In October of last year, 13 million stories were shared with just 2 words… #MeToo. In celebration of International Women’s Day, and Women’s History Month, this is an article I wrote for Inc.com immediately after the movement was born.
On a superficial level, we can learn new branding lessons from this groundswell, understanding how to tap into an instant movement. We can see how media and culture explodes with the right message at the right time.
Yet on the highest level, the #MeToo movement reveals a message that has permanently changed how we communicate about sexual abuse.
One day, I hope the following article will be irrelevant and unnecessary. But today, that’s not the case. So I’m sharing this with you right now.
In 1921, Ernest Hemingway wrote a tragic novel in just six words: “For sale: Baby shoes, never worn.” In 1984, Desmond Tutu said that the three hardest words to say are “I am sorry.”
Add another one to the list. This fall we learned that two words can spark a movement, and those words are “Me too.”
Few of us grew up with the words to express our deepest, darkest experiences. “I told no one and lived with the shame and guilt, thinking all along that I, a nine-year-old child, was somehow responsible for the actions of a grown man,” posted actress America Ferrera.
To describe what I mean by “giving a voice,” allow me to illustrate the point with an example from the opposite end of the emotional spectrum.
Years ago, I worked on the famous DeBeers Diamonds campaign, “A diamond is forever.” I’ll never forget one piece of market research, because it was such a raw look inside human nature.
According to this research, the main reason a man gives a diamond gift to his significant other is because he can’t find the perfect words to articulate how he feels.
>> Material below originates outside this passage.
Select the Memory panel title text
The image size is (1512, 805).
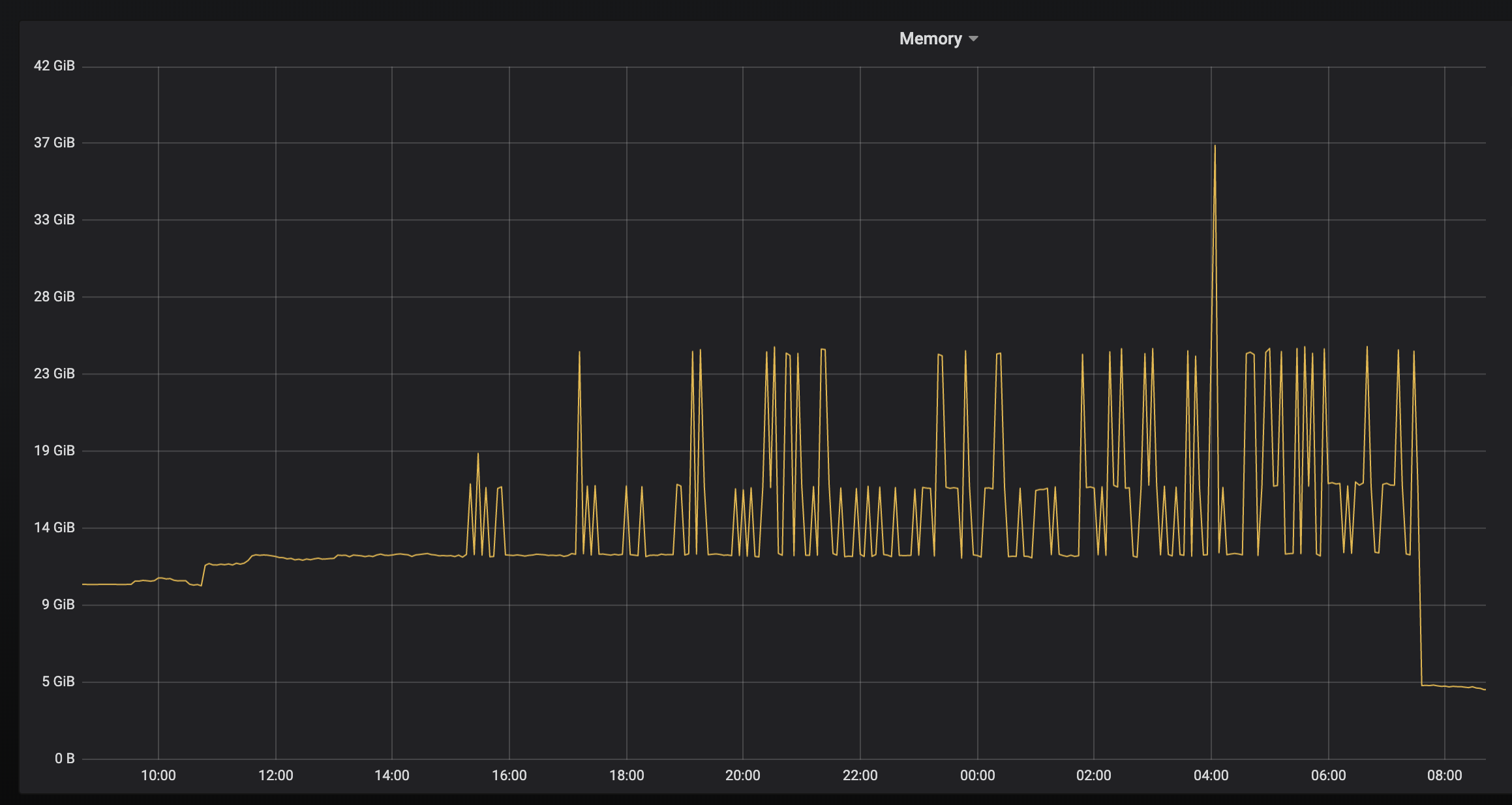931,38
His gift opens the conversation.
The ring symbolizes a feeling too beautiful for words. #MeToo symbolizes an experience too ugly to be spoken. Yet they both demonstrate a lesson we can all apply in work and life:
In our crowded, busy, overwhelmed world, the most powerful messages are also the simplest.
A hashtag became a movement.
No advertising campaign has matched the emotional intensity of this grassroots cause. It’s the exact opposite of a carefully crafted TV script or a glossy logo. It’s real. And not like reality TV-real, but real.
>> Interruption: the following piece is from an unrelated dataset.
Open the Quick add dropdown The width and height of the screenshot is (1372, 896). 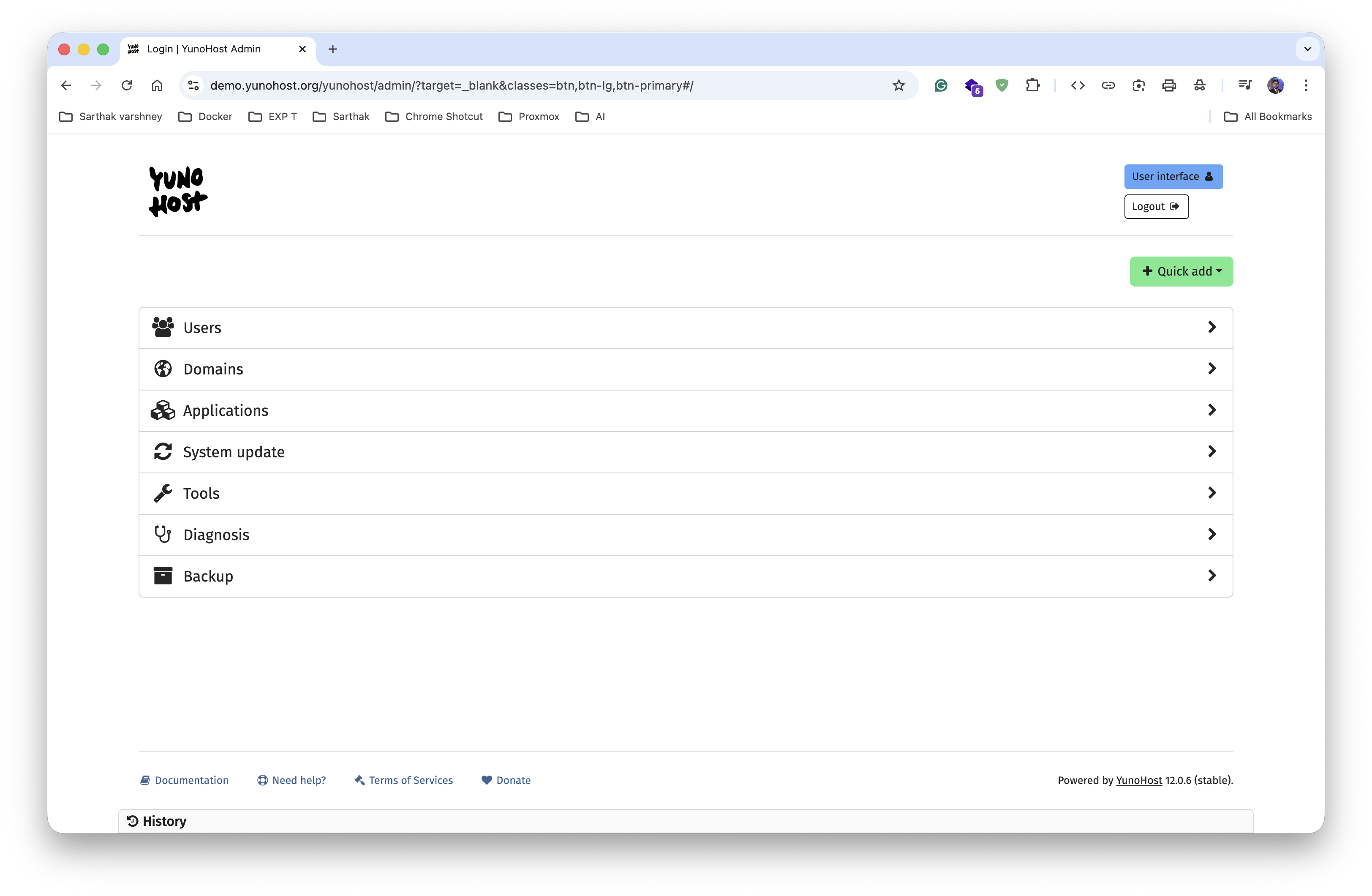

#MeToo didn’t succeed in spite of not having an ad agency behind it, but because of it.
The idea of “me too” isn’t new, but the intensity is.
A decade ago, Tarana Burke created the first Me Too campaign.
In her massively popular TED talk, Brené Brown says, “If you put shame in a petri dish, it needs three things to grow: secrecy, silence and judgment. If you put the same amount of shame in a petri dish and douse it with empathy, it can’t survive. The two most powerful words when we’re in a struggle? ‘Me too.'”
#MeToo might not be a silver bullet, but it could be a silver lining.
It might be too early to start talking about the “bright side” of this whole story. But I think I can make a prediction. In a tiny sliver of irony, an abuse of power against women has begun a shift in the other direction.
In a few short months the hashtag itself has faded from our Twitter streams and Facebook feeds. And that’s probably okay, because it doesn’t just live in social media.
It will live on in our families, at dinner tables and bedtime stories read with our sisters and daughters. It will live on in the spaces that women gather to share their stories with each other: in living rooms, coffee shops and parks. It will live on in the wave of activism that is taking hold of our country, particularly among our youth.
The conversation will continue as long as the abuse of power does.
The hashtag may become quiet, but the bell cannot be unrung
You may have joined the #MeToo movement in social media, or you may not have. Either way is fine — as long as you’re not silent.
We can’t raise strong daughters if we’re afraid to speak out.We can’t be leaders if we’re afraid to actually say something.
One day, I hope this article will seem archaic and forgotten. I hope sexual abuse is a thing of the past.